Arkansas plaintiff Iva M. was prescribed Benicar HCT on June 6, 2004 to treat high blood pressure and hypertension and to lower her chances of heart disease.
According to the lawsuit, it was not long after Iva had been prescribed the drug that she started suffering from Benicar side effects, including malnutrition, dehydration, sprue-like enteropathy, diarrhea, vomiting, and severe weight loss.
These symptoms eventually led her to be hospitalized, where it was discovered she was also suffering from villous atrophy, the lawsuit stated.
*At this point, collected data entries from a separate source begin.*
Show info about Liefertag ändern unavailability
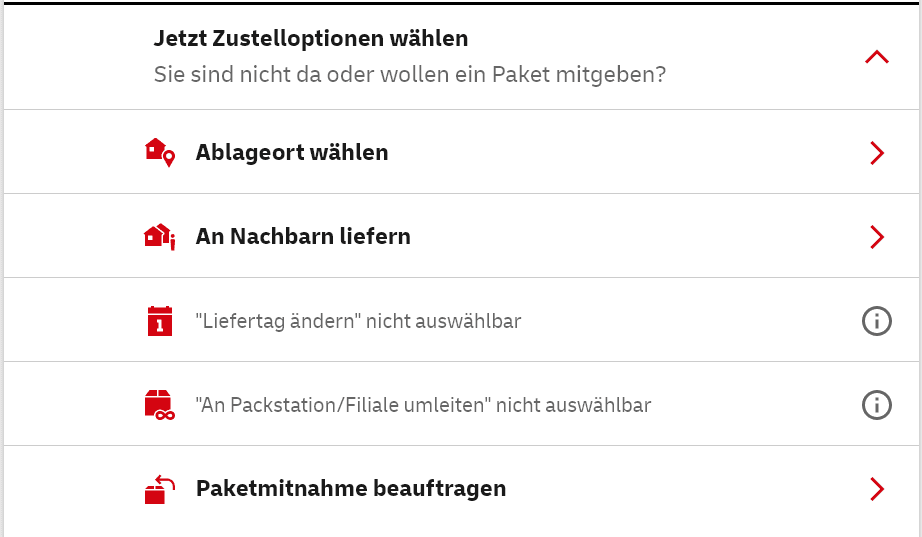tap(876, 321)
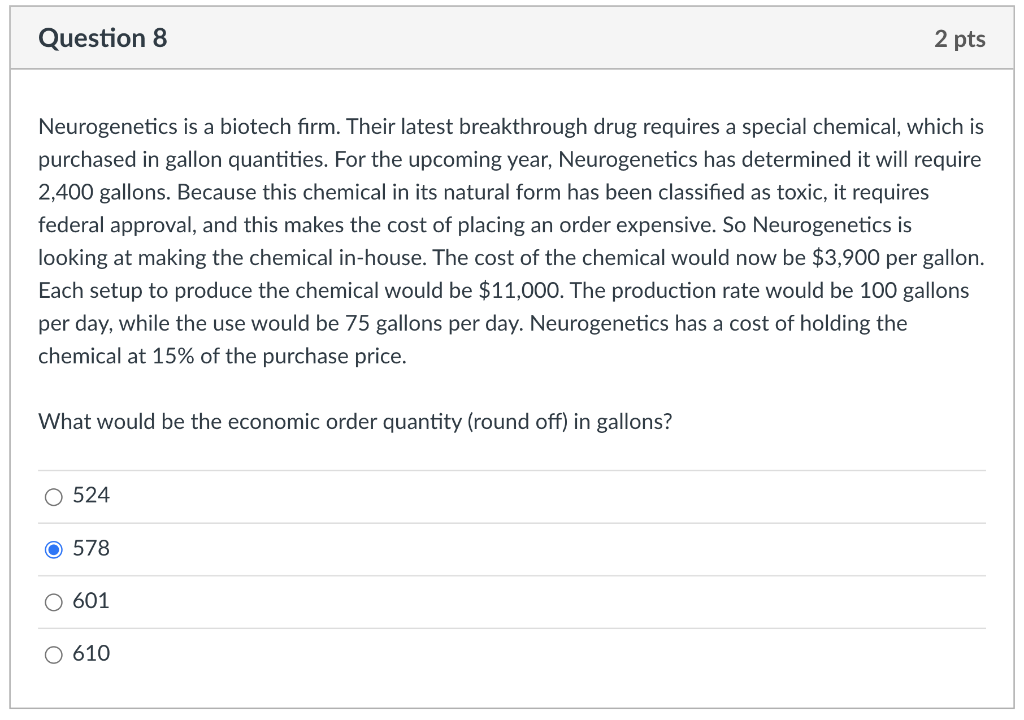
Task: Select the 524 radio button
Action: [x=54, y=497]
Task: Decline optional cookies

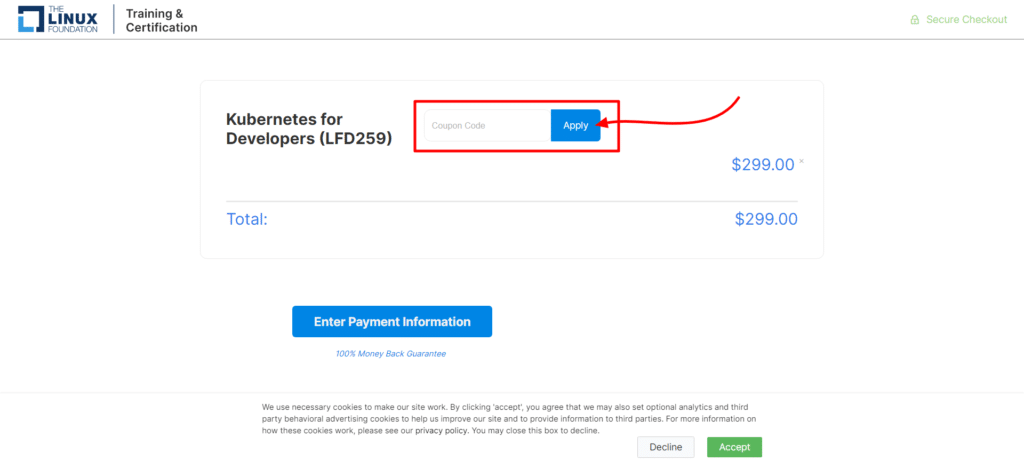Action: click(x=665, y=447)
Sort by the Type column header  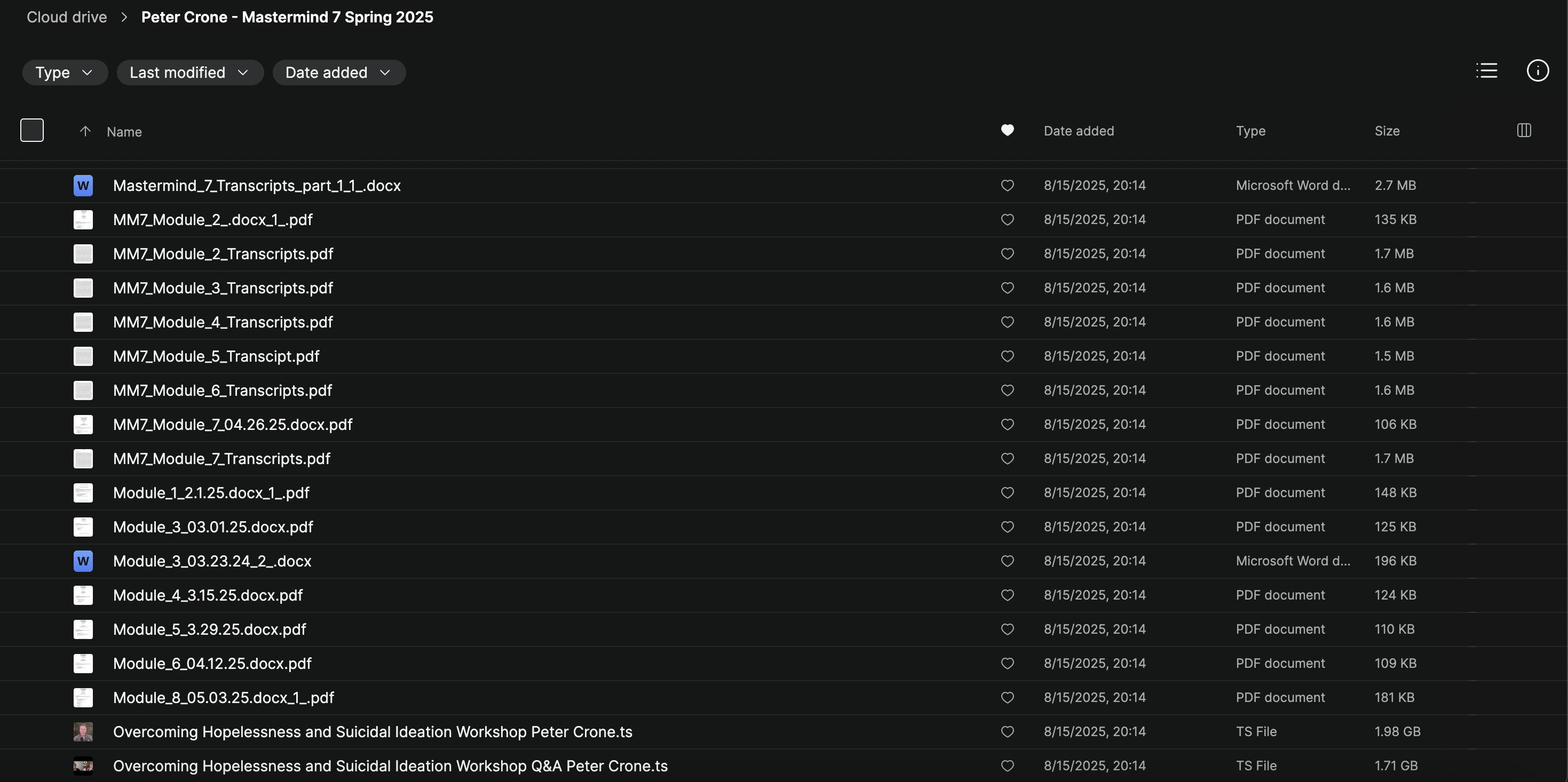click(x=1250, y=131)
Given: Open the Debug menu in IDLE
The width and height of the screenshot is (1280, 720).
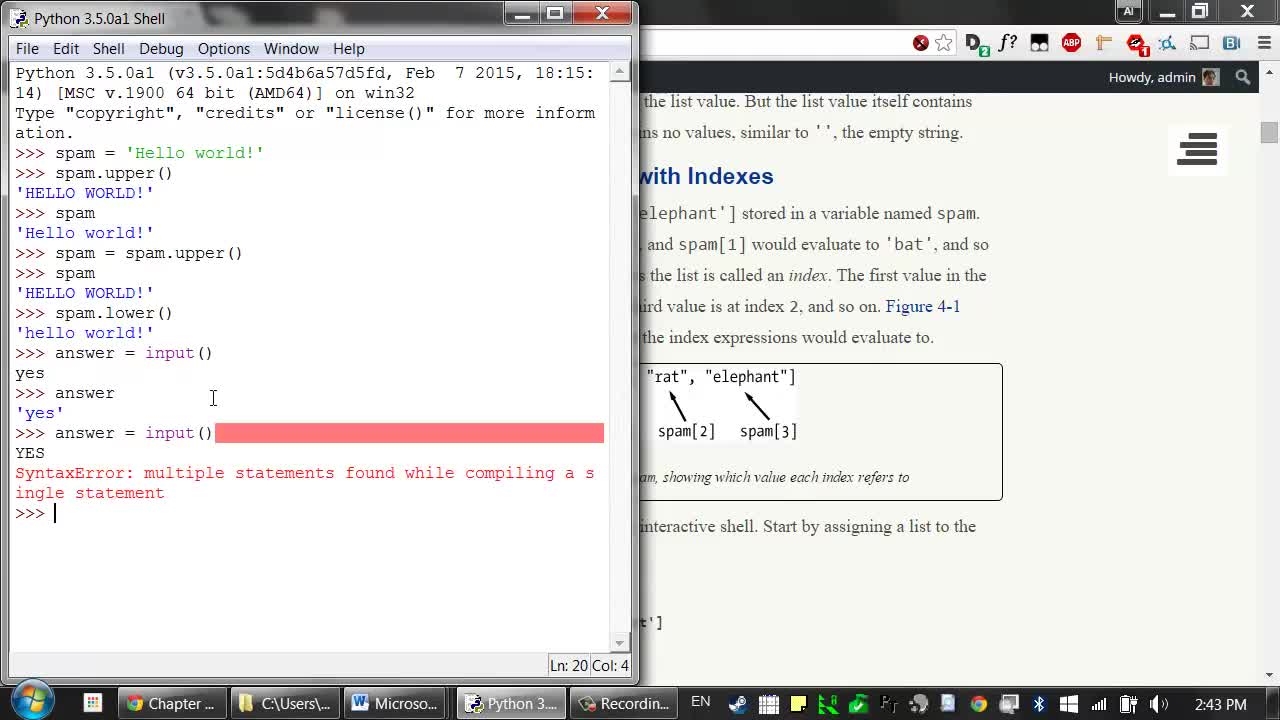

Due to these alleged adverse Benicar side effects, Iva suffered severe permanent intestinal damage and will have to be monitored for malnutrition.
After learning that Benicar HCT may induce complications similar to those associated with Celiac disease, Iva opted to file legal action against Daiichi Sankyo. Nowhere on Benicar’s label did it indicate that Iva may suffer from sprue-like enteropahy or the other symptoms she suffered, the lawsuit alleged.
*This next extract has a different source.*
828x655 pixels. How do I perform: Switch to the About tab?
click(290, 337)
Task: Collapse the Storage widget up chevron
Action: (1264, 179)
Iva is suing Daiichi Sankyo for allegedly selling and manufacturing an unreasonably dangerous drug. The charges in her Benicar HCT lawsuit include: negligence, false advertising, concealing information, and misrepresenting a product.
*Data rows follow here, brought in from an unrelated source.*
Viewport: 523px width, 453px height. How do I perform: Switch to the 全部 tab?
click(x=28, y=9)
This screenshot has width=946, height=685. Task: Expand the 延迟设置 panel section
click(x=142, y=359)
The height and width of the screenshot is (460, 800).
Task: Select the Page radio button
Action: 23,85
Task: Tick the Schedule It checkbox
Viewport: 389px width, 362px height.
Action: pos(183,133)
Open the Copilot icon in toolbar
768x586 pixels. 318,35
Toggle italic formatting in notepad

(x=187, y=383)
According to Iva’s Benicar HCT lawsuit, she is seeking product liability damages along with any other punitive damages relevant to her case. Her case will be joining other Benicar HCT lawsuits claiming similar damages and allegations.
Overview of Benicar HCT Complications
Benicar HCT was approved by the FDA in 2002 and has since become one of the most commonly prescribed hypertension medications in the United States.
Approximately 11 million prescriptions are written per year, with it being one of the most prescribed medications among the 67 million patients who suffer hypertension. The drug works by dilating the blood vessels, which decreases the stress on the heart.
A number of patients have complained of severe Benicar side effects, often pertaining to malnutrition and sprue-like enteropathy. In July 2013, the FDA had issued a drug safety warning regarding adverse Benicar side effects, after reviewing a troubling 2012 study from the Mayo Clinic.
The Mayo Clinic study found that a number of Benicar patients had been suffering from symptoms found in Celiac disease, but tested negative for the condition. The FDA stated that there was clear evidence linking Benicar to sprue-like enteropathy, and patients should consult their physicians as soon as possible if they have experienced such symptoms.
Benicar patients who suffered these complications may be eligible for legal action, and can contact a specialized attorney to provide a free case consultation.
This Benicar HCT Lawsuit is Case No. 1:16-cv-00513-RBK-JS and is part of the Benicar MDL In re: Benicar (Olmesartan) Products Liability Litigation, MDL No. 2606, in the U. S. District court of New Jersey, Camden Vicinage.
Do YOU have a legal claim? Fill out the form on this page now for a free, immediate, and confidential case evaluation. The attorneys who work with Top Class Actions will contact you if you qualify to let you know if an individual lawsuit or Benicar class action lawsuit is best for you. [In general, Benicar lawsuits are filed individually by each plaintiff and are not class actions.] Hurry — statutes of limitations may apply.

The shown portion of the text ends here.